Instructions to follow:
Copy each of the following entries word for word, keeping every line as it is.

Data listing:

= = = =

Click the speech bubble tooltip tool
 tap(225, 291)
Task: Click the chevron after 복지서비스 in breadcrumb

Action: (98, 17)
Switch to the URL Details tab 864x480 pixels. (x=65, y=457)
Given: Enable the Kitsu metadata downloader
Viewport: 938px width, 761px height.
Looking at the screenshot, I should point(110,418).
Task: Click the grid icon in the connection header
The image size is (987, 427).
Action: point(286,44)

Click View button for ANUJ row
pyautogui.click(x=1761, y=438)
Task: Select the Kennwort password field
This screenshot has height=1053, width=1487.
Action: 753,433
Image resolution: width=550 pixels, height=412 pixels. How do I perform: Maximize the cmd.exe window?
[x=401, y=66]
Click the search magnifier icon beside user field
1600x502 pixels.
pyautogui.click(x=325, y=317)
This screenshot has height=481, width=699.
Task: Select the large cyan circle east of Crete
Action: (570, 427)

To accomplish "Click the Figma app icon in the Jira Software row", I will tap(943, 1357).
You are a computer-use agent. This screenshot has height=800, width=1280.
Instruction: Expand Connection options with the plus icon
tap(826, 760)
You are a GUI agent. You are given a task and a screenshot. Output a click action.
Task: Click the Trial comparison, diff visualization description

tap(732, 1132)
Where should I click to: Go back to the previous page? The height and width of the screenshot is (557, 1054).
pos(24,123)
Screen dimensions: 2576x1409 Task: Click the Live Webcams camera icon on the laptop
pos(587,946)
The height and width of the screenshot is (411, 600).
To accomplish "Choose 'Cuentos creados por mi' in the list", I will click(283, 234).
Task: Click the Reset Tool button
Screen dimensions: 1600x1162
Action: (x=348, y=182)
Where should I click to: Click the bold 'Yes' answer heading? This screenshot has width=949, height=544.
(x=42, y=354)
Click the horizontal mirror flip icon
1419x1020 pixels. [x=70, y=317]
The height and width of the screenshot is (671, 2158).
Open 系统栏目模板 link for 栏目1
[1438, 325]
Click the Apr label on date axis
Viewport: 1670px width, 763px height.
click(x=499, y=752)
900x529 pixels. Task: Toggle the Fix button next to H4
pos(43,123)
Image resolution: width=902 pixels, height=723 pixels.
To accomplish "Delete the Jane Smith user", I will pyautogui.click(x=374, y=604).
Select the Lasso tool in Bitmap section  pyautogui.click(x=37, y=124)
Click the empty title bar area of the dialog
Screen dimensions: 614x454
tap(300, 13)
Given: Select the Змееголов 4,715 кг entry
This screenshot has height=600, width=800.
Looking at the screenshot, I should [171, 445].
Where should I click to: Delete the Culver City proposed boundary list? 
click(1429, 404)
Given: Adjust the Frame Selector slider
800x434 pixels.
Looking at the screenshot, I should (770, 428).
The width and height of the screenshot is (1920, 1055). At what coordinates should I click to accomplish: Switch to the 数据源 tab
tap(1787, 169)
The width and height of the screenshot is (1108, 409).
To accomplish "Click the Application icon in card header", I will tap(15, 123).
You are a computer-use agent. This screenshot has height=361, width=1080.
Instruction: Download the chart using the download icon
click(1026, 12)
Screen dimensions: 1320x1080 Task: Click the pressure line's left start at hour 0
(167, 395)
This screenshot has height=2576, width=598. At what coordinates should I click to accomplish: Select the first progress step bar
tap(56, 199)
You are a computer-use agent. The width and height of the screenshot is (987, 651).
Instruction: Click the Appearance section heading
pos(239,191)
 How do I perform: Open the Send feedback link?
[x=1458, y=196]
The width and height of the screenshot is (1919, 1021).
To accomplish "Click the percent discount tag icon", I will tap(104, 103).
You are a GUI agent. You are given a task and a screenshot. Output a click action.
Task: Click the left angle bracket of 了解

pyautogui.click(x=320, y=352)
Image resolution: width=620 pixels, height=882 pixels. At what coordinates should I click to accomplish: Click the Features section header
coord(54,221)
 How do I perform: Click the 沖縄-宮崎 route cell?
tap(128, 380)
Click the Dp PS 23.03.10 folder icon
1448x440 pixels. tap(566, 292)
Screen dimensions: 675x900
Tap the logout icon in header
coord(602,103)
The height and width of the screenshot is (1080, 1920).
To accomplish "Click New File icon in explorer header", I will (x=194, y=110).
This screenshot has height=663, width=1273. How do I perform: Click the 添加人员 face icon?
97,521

= = = =

The response:
Click the speech bubble tooltip tool
 tap(225, 291)
Task: Click the chevron after 복지서비스 in breadcrumb

Action: (98, 17)
Switch to the URL Details tab 864x480 pixels. (x=65, y=457)
Given: Enable the Kitsu metadata downloader
Viewport: 938px width, 761px height.
Looking at the screenshot, I should point(110,418).
Task: Click the grid icon in the connection header
The image size is (987, 427).
Action: point(286,44)

Click View button for ANUJ row
pyautogui.click(x=1761, y=438)
Task: Select the Kennwort password field
This screenshot has height=1053, width=1487.
Action: 753,433
Image resolution: width=550 pixels, height=412 pixels. How do I perform: Maximize the cmd.exe window?
[x=401, y=66]
Click the search magnifier icon beside user field
1600x502 pixels.
pyautogui.click(x=325, y=317)
This screenshot has height=481, width=699.
Task: Select the large cyan circle east of Crete
Action: (570, 427)

To accomplish "Click the Figma app icon in the Jira Software row", I will tap(943, 1357).
You are a computer-use agent. This screenshot has height=800, width=1280.
Instruction: Expand Connection options with the plus icon
tap(826, 760)
You are a GUI agent. You are given a task and a screenshot. Output a click action.
Task: Click the Trial comparison, diff visualization description

tap(732, 1132)
Where should I click to: Go back to the previous page? The height and width of the screenshot is (557, 1054).
pos(24,123)
Screen dimensions: 2576x1409 Task: Click the Live Webcams camera icon on the laptop
pos(587,946)
The height and width of the screenshot is (411, 600).
To accomplish "Choose 'Cuentos creados por mi' in the list", I will click(283, 234).
Task: Click the Reset Tool button
Screen dimensions: 1600x1162
Action: (x=348, y=182)
Where should I click to: Click the bold 'Yes' answer heading? This screenshot has width=949, height=544.
(x=42, y=354)
Click the horizontal mirror flip icon
1419x1020 pixels. [x=70, y=317]
The height and width of the screenshot is (671, 2158).
Open 系统栏目模板 link for 栏目1
[1438, 325]
Click the Apr label on date axis
Viewport: 1670px width, 763px height.
click(x=499, y=752)
900x529 pixels. Task: Toggle the Fix button next to H4
pos(43,123)
Image resolution: width=902 pixels, height=723 pixels.
To accomplish "Delete the Jane Smith user", I will pyautogui.click(x=374, y=604).
Select the Lasso tool in Bitmap section  pyautogui.click(x=37, y=124)
Click the empty title bar area of the dialog
Screen dimensions: 614x454
tap(300, 13)
Given: Select the Змееголов 4,715 кг entry
This screenshot has height=600, width=800.
Looking at the screenshot, I should [171, 445].
Where should I click to: Delete the Culver City proposed boundary list? 
click(1429, 404)
Given: Adjust the Frame Selector slider
800x434 pixels.
Looking at the screenshot, I should (770, 428).
The width and height of the screenshot is (1920, 1055). At what coordinates should I click to accomplish: Switch to the 数据源 tab
tap(1787, 169)
The width and height of the screenshot is (1108, 409).
To accomplish "Click the Application icon in card header", I will tap(15, 123).
You are a computer-use agent. This screenshot has height=361, width=1080.
Instruction: Download the chart using the download icon
click(1026, 12)
Screen dimensions: 1320x1080 Task: Click the pressure line's left start at hour 0
(167, 395)
This screenshot has height=2576, width=598. At what coordinates should I click to accomplish: Select the first progress step bar
tap(56, 199)
You are a computer-use agent. The width and height of the screenshot is (987, 651).
Instruction: Click the Appearance section heading
pos(239,191)
 How do I perform: Open the Send feedback link?
[x=1458, y=196]
The width and height of the screenshot is (1919, 1021).
To accomplish "Click the percent discount tag icon", I will tap(104, 103).
You are a GUI agent. You are given a task and a screenshot. Output a click action.
Task: Click the left angle bracket of 了解

pyautogui.click(x=320, y=352)
Image resolution: width=620 pixels, height=882 pixels. At what coordinates should I click to accomplish: Click the Features section header
coord(54,221)
 How do I perform: Click the 沖縄-宮崎 route cell?
tap(128, 380)
Click the Dp PS 23.03.10 folder icon
1448x440 pixels. tap(566, 292)
Screen dimensions: 675x900
Tap the logout icon in header
coord(602,103)
The height and width of the screenshot is (1080, 1920).
To accomplish "Click New File icon in explorer header", I will (x=194, y=110).
This screenshot has height=663, width=1273. How do I perform: Click the 添加人员 face icon?
97,521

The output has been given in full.